What is needed: In the listing below, find the line containing "Снегири (448, 894)" and the line containing "Как судили в". Repeat exactly those two lines and every line between them, nothing more.

Supplied entries:
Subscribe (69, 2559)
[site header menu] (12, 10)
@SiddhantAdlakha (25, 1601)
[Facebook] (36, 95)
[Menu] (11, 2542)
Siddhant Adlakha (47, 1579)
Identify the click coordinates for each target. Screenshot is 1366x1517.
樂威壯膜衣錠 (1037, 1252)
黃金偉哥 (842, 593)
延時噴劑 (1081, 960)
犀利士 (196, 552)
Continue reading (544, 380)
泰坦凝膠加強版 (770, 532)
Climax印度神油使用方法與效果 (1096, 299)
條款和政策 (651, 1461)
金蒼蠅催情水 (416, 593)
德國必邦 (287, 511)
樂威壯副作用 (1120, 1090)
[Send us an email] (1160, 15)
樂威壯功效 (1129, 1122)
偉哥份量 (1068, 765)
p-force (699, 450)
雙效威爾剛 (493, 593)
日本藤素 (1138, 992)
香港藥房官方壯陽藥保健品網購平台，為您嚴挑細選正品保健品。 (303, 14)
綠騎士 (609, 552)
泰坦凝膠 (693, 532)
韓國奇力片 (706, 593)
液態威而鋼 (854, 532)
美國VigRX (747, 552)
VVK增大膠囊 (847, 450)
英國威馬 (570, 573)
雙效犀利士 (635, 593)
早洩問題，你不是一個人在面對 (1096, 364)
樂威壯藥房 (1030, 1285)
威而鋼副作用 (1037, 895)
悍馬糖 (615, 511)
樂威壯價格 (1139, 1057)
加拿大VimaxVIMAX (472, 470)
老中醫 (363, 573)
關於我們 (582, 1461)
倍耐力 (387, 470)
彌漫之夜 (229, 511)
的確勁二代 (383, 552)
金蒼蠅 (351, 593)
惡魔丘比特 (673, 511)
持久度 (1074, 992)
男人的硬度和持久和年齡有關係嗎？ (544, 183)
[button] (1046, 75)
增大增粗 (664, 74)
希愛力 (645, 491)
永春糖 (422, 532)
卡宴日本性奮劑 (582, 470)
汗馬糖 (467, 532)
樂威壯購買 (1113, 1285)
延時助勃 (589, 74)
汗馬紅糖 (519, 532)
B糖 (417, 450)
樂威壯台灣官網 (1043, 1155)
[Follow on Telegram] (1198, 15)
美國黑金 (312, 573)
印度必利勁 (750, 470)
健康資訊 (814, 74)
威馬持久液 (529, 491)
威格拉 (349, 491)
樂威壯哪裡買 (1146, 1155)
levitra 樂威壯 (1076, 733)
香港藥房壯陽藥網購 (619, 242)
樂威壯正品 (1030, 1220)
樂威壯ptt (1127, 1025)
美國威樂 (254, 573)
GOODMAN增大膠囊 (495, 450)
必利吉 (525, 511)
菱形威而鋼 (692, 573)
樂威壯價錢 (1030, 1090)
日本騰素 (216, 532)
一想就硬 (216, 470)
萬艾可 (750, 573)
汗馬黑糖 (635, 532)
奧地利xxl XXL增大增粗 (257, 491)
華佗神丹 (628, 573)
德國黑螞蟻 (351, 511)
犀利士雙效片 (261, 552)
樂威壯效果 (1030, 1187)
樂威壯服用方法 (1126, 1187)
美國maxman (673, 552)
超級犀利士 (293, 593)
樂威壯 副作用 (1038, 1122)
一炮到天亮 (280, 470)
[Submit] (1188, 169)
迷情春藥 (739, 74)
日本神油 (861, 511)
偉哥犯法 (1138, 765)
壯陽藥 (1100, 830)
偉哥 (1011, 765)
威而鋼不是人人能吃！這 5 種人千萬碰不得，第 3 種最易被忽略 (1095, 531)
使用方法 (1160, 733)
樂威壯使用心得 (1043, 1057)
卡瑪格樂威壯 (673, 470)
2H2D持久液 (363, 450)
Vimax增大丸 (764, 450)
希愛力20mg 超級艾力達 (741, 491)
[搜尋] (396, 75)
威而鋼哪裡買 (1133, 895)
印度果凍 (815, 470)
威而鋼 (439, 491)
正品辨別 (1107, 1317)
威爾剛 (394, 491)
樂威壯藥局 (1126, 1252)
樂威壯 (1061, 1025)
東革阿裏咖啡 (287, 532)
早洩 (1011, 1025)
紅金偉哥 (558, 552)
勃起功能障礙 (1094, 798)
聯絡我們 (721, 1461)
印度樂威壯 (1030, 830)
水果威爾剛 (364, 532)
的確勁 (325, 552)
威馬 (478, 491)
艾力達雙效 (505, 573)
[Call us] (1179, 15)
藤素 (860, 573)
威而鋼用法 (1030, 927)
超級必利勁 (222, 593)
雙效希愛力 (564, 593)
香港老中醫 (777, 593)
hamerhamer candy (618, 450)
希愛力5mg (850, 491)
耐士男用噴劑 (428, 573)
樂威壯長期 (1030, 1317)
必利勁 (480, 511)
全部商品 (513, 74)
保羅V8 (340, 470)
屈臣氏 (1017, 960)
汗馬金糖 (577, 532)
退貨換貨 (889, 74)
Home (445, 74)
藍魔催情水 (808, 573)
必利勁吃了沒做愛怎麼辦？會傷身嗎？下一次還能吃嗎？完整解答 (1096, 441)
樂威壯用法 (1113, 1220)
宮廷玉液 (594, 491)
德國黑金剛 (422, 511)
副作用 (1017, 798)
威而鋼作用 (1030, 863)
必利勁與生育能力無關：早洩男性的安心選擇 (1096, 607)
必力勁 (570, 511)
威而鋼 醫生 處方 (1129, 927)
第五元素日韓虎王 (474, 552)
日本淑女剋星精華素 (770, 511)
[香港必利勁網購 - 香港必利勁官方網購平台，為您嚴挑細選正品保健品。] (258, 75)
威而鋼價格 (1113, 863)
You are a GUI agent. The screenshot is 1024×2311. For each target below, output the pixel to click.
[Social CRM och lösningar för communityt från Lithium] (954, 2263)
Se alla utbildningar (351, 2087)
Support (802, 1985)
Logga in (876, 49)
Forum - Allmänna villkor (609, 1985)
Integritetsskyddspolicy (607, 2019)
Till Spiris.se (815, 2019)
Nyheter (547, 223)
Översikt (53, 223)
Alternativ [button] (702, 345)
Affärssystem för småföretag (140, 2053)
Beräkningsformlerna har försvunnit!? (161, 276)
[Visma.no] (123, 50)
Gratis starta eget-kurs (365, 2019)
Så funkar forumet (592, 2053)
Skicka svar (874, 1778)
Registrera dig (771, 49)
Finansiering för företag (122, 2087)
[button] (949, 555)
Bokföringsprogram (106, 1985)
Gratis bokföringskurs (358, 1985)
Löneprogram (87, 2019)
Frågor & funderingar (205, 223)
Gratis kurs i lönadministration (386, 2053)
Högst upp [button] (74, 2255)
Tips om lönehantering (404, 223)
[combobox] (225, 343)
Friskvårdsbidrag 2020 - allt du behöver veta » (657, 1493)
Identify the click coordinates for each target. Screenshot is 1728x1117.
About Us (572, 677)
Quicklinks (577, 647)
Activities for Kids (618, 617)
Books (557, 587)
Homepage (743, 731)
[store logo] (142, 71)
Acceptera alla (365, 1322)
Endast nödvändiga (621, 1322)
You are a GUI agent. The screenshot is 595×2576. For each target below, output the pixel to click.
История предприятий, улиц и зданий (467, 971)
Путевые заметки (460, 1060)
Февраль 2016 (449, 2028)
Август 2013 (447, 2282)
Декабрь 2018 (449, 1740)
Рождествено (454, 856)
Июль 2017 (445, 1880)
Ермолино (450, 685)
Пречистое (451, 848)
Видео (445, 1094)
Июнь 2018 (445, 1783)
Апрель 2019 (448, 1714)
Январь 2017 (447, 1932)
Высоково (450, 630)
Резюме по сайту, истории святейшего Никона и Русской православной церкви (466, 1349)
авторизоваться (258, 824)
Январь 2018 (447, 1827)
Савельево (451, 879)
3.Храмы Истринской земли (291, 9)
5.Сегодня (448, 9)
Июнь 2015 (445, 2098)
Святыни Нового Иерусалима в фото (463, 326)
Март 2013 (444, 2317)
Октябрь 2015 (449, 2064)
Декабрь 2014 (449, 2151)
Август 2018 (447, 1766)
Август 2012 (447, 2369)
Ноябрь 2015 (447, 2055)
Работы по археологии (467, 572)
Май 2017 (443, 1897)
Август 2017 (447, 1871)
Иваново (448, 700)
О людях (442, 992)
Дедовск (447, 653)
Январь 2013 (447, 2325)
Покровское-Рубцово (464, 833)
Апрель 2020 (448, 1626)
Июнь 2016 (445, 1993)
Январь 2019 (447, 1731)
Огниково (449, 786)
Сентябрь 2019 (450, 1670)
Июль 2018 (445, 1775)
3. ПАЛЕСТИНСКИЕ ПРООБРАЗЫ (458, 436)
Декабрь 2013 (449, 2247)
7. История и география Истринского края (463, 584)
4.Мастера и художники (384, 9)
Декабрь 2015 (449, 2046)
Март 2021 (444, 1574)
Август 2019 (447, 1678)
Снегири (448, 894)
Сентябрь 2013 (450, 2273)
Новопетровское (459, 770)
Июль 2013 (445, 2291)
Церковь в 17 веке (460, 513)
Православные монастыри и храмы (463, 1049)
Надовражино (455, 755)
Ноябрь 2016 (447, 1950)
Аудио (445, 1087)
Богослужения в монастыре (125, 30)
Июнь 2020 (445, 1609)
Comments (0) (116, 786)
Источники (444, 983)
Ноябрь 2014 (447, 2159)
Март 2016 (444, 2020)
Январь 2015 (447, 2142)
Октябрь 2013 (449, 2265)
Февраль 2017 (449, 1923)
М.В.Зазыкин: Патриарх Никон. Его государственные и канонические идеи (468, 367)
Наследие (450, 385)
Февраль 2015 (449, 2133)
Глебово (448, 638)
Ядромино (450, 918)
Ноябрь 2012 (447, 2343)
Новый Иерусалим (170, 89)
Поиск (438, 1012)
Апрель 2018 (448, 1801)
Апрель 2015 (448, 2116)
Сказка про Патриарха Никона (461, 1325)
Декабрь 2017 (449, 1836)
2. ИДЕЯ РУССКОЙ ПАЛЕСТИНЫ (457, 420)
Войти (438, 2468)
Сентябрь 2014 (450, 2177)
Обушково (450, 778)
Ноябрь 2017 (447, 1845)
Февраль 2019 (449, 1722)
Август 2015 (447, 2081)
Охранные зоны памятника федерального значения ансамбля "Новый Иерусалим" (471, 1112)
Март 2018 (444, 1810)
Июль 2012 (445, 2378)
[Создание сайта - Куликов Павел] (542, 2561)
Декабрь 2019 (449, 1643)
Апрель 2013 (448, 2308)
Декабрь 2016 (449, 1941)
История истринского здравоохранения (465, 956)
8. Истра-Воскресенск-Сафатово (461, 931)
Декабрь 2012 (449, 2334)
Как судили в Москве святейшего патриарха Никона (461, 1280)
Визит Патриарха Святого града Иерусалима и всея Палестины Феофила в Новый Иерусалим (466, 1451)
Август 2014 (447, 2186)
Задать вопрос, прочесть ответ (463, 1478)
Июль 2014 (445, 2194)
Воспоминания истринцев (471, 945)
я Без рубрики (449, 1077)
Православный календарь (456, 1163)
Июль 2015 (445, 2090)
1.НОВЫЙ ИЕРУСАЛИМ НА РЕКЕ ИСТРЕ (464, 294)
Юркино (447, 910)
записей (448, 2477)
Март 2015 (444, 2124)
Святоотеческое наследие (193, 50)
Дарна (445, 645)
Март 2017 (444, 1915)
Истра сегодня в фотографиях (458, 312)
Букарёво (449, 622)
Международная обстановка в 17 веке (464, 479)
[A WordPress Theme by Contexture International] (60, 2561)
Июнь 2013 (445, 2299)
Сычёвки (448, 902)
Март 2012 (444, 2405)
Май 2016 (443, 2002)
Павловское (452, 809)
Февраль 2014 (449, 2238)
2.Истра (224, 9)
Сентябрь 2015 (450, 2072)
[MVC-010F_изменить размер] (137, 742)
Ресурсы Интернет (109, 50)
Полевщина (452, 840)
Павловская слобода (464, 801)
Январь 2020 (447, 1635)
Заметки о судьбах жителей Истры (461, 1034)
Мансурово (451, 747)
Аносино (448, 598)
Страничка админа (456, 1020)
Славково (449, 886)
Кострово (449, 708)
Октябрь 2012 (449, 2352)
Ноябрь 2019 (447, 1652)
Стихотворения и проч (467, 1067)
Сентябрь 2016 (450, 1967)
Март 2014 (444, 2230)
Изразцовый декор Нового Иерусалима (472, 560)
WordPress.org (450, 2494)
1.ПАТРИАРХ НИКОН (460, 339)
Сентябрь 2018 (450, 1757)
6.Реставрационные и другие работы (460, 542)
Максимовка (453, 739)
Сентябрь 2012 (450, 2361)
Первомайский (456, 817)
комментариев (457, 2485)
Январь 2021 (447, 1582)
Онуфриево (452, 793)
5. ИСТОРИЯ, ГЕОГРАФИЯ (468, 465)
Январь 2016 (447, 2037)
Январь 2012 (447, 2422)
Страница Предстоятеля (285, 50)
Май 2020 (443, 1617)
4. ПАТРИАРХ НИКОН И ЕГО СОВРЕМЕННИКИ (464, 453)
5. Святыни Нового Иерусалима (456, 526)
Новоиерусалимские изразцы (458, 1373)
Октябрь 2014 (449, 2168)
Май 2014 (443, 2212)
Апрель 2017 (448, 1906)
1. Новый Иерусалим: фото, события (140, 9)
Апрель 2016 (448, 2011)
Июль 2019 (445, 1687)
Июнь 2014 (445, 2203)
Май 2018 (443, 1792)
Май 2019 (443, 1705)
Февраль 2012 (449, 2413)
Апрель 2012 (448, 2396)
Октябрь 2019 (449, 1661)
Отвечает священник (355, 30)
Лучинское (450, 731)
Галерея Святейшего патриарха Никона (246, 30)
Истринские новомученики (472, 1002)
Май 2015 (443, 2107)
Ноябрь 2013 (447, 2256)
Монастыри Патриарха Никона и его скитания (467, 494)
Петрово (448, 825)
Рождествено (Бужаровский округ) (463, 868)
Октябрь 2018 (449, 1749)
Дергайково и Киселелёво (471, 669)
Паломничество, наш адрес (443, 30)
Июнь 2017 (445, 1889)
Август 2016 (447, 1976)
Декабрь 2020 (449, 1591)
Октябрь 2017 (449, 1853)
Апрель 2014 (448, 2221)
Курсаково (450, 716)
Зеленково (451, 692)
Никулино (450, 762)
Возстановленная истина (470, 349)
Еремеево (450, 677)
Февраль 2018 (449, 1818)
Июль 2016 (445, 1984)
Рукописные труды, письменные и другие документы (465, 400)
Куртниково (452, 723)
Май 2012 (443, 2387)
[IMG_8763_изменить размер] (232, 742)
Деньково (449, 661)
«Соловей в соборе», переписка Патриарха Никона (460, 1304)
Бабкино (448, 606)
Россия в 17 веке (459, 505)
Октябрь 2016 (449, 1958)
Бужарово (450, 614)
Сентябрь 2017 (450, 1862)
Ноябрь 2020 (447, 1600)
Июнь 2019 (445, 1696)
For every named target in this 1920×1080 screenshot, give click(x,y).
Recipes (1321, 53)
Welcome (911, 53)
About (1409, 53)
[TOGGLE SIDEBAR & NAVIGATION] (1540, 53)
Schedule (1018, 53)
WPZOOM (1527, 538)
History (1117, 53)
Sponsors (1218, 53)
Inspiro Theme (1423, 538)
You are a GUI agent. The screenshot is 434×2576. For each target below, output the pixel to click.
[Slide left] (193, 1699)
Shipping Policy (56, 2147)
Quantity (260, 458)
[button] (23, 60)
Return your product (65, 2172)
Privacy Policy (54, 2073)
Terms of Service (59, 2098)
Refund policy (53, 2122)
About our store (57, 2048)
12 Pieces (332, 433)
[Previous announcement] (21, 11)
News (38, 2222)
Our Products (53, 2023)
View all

Solved exercise:
Снегири (448, 894)
Сентябрь 2013 (450, 2273)
Новопетровское (459, 770)
Июль 2013 (445, 2291)
Церковь в 17 веке (460, 513)
Православные монастыри и храмы (463, 1049)
Надовражино (455, 755)
Ноябрь 2016 (447, 1950)
Аудио (445, 1087)
Богослужения в монастыре (125, 30)
Июнь 2020 (445, 1609)
Comments (0) (116, 786)
Источники (444, 983)
Ноябрь 2014 (447, 2159)
Март 2016 (444, 2020)
Январь 2015 (447, 2142)
Октябрь 2013 (449, 2265)
Февраль 2017 (449, 1923)
М.В.Зазыкин: Патриарх Никон. Его государственные и канонические идеи (468, 367)
Наследие (450, 385)
Февраль 2015 (449, 2133)
Глебово (448, 638)
Ядромино (450, 918)
Ноябрь 2012 (447, 2343)
Новый Иерусалим (170, 89)
Поиск (438, 1012)
Апрель 2018 (448, 1801)
Апрель 2015 (448, 2116)
Сказка про Патриарха Никона (461, 1325)
Декабрь 2017 (449, 1836)
2. ИДЕЯ РУССКОЙ ПАЛЕСТИНЫ (457, 420)
Войти (438, 2468)
Сентябрь 2014 (450, 2177)
Обушково (450, 778)
Ноябрь 2017 (447, 1845)
Февраль 2019 (449, 1722)
Август 2015 (447, 2081)
Охранные зоны памятника федерального значения ансамбля "Новый Иерусалим" (471, 1112)
Март 2018 (444, 1810)
Июль 2012 (445, 2378)
[Создание сайта - Куликов Павел] (542, 2561)
Декабрь 2019 (449, 1643)
Апрель 2013 (448, 2308)
Декабрь 2016 (449, 1941)
История истринского здравоохранения (465, 956)
8. Истра-Воскресенск-Сафатово (461, 931)
Декабрь 2012 (449, 2334)
Как судили в Москве святейшего патриарха Никона (461, 1280)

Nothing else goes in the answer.